- [WORK REQUIRED]
Without any omission, reproduce the records that follow.

(RECORDS SUPPLIED Opens)

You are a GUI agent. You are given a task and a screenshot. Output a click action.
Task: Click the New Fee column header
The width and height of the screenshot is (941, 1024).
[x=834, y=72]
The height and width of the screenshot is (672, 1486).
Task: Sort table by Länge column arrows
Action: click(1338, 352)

(RECORDS SUPPLIED Closes)

- [EXERCISE OUTPUT]
You are a GUI agent. You are given a task and a screenshot. Output a click action.
Task: Click the New Fee column header
The width and height of the screenshot is (941, 1024).
[x=834, y=72]
The height and width of the screenshot is (672, 1486).
Task: Sort table by Länge column arrows
Action: click(1338, 352)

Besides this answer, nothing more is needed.